Aureatia was a nation for the minia races. Entirely unlike the New Principality, which utilized wyverns as well as beastfolk and constructs, irrespective of race. Examining it from another perspective, this minia kingdom had such powerful unity among its people, it was able to dominate the world, and thus, throughout history, the non-minia races were shouldered with a destiny of defeat and subjugation.

The heavy carriage opened with a loud, grating creak. The giant silhouette contained within was not minia in nature.

The parts folded and fit snugly inside contained eight massive arthropod legs. The monster, encased in metallic jet-black armor, had the appearance of a spider but enlarged to abnormal size.

A mighty arachnid abomination, capable of comprehending Word Arts, known as the tarantula.

Normally, it was a beastfolk that solely inhabited the most remote hinterlands, away from minia settlements, and was one of the most terrifying creatures in the region, second only to dragons. The warp threads of a tarantula’s webs boasted such durability, an ogre’s Herculean strength wasn’t enough to pull them apart, while the weft threads possessed a sharp edge that could easily slice through a wyvern, bones and all.

Nevertheless, the armor shielding the abomination was clearly the product of minia hands. This creature was, just like Nihilo the Vortical Stampede, a construct that had been remodeled at the hands of another, as an extension of the girl’s body.

Within the gaping hole in the tarantula’s chest, there was set an open space just big enough for a single minia to fit inside.

“…We get to fight again.”

It had been given the name Helneten the Burial. Nihilo had a loving attachment to it, despite it being a revenant incapable of comprehending Word Arts, robbed of its original tarantula will. It was as if it were a part of her own body.

“But that’s just who we are—isn’t that right, Helneten?”

Nihilo undid her shirt buttons one by one, removing her belt and exposing her white bare skin to the nighttime air.

“…W-wait a sec!”

“Hee-hee. What’s wrong?”

The young construct girl simply gave the unnerved soldier an alluring smile.

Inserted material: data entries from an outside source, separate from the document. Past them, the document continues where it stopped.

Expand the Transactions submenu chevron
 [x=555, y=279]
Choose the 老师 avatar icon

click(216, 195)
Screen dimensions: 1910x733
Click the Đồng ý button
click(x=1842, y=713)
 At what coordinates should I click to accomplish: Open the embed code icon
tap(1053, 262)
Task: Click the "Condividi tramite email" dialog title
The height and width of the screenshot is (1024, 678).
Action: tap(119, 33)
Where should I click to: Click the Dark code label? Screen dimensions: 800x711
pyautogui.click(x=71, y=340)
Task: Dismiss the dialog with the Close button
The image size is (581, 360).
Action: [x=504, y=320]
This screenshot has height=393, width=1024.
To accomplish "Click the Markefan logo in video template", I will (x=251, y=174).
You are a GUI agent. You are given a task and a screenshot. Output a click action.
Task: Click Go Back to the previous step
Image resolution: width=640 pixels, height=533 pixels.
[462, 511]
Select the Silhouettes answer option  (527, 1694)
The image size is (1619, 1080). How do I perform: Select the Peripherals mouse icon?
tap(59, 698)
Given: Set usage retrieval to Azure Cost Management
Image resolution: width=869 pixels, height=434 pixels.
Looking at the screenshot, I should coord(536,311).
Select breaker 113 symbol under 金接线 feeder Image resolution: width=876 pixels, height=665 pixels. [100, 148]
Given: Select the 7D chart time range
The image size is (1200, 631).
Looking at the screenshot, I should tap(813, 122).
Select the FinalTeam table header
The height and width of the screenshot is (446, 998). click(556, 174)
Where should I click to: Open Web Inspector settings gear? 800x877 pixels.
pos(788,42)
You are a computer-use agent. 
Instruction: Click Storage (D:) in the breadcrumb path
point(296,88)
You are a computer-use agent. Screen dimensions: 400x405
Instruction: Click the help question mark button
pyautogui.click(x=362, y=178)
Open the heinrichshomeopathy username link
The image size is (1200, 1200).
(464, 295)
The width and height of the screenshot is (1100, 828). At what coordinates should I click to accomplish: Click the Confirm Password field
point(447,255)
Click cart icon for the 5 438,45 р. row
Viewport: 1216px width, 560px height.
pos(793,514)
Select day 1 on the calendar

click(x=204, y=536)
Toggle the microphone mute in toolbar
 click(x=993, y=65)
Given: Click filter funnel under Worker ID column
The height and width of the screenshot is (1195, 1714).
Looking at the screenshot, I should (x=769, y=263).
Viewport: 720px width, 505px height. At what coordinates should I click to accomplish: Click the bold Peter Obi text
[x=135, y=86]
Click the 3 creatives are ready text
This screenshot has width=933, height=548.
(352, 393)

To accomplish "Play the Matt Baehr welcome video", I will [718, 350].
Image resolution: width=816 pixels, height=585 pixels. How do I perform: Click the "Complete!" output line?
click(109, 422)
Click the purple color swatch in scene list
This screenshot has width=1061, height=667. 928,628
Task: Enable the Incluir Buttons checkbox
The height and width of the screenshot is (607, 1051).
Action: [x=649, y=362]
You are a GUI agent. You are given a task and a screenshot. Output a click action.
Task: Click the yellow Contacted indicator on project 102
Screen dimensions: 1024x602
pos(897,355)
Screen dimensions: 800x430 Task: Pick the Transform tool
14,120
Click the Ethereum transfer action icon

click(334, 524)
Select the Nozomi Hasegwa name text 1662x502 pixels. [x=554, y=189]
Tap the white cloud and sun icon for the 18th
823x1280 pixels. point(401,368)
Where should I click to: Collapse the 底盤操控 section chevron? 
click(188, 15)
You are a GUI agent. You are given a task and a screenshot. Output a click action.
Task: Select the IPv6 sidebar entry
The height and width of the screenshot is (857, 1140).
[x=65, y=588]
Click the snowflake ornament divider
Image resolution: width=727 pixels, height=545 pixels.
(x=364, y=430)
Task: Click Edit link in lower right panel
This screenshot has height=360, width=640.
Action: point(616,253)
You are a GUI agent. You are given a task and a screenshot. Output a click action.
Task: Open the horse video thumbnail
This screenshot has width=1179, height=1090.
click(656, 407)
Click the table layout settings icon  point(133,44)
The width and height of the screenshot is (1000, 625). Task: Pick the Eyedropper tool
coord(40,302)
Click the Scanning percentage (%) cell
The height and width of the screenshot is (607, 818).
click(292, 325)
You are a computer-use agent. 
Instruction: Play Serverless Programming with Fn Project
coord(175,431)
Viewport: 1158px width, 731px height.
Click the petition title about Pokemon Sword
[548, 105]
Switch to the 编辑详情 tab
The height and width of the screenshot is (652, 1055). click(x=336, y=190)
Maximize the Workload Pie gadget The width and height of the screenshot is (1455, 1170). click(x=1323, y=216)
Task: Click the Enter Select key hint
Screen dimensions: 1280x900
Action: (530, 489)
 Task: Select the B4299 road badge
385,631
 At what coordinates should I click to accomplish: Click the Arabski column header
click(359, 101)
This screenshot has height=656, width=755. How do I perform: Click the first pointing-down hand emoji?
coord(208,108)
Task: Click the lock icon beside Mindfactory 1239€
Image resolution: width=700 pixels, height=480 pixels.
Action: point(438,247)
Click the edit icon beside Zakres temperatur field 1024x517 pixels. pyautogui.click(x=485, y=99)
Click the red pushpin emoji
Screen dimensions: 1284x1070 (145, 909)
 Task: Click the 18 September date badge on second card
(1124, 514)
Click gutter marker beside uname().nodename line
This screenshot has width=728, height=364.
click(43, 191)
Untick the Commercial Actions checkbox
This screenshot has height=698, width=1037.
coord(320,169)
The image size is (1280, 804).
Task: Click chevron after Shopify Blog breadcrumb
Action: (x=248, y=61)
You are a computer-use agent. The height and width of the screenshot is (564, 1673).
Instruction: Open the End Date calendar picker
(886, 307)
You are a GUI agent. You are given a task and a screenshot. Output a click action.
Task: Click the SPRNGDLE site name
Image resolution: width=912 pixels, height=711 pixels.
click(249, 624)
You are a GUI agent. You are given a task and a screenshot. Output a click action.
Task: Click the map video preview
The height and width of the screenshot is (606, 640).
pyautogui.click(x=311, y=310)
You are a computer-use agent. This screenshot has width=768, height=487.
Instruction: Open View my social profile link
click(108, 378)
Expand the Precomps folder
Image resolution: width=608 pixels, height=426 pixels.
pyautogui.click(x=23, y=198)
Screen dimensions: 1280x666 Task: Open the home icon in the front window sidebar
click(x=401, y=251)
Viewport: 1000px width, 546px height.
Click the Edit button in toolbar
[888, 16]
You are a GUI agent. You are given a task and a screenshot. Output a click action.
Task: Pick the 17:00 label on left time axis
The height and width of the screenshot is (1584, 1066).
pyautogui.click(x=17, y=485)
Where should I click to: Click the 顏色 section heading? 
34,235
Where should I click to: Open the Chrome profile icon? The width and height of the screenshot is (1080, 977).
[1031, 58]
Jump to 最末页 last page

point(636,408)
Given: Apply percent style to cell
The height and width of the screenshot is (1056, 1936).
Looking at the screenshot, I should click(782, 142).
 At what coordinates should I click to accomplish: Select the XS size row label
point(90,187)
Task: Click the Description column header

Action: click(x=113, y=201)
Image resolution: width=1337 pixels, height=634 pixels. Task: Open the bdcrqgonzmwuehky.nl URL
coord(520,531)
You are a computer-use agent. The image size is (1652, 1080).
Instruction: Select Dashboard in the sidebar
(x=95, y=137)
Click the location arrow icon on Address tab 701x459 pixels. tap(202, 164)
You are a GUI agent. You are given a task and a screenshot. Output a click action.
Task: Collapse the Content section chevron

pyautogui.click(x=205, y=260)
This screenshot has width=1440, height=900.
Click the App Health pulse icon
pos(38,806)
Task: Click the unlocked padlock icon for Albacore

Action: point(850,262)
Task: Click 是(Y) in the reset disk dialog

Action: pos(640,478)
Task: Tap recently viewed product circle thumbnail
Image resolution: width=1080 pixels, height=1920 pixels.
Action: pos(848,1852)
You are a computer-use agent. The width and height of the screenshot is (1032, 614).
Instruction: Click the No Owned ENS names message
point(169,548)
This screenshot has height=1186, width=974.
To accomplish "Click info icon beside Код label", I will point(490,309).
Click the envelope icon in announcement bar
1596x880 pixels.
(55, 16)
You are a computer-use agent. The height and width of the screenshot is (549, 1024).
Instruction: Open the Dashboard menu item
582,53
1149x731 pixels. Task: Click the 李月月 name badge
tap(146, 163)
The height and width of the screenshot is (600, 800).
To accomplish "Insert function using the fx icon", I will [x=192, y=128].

She began slipping her naked limbs inside Helneten. The nerve feelers extending from Nihilo’s spine were, from the very beginning, connector organs expressly for controlling the organic battle tank. Though separate in body and name, with their shared nerves and five senses, the two had no boundaries between them, the thin fabric barrier of clothes a mere hindrance to their connection.

Controlled from within, the metallic body closed. The organic battle tank Helneten could be opened and closed only through direct neural connection with its would-be pilot, Nihilo.

Wrapped up within the jet-black armored carrion, the young girl’s whisper escaped like a sigh of relief.

“Aaah, it’s been so long since I’ve had my body.”

The eight eyes of the tarantula sparkled to life, and the sinister red light sent an ominous glow through the forest encampment.

The box housing Helneten the Burial was demolished with the tank’s first movements. The heavy steel carriage, too, was little more than soft butter when faced with a display of the dreadful tank’s true strength.

The gigantic figure then scuttled off and disappeared, leaving a straight line cut into the earth beneath it.

“Tee-hee-hee! My body…feels so light!”

With no one around to give her orders, Nihilo giggled with a delight none could hear as she piloted the racing jet-black machine, mowing down trees in its wake.

“Free, we’re free… Ahhh, what a wonderful feeling!”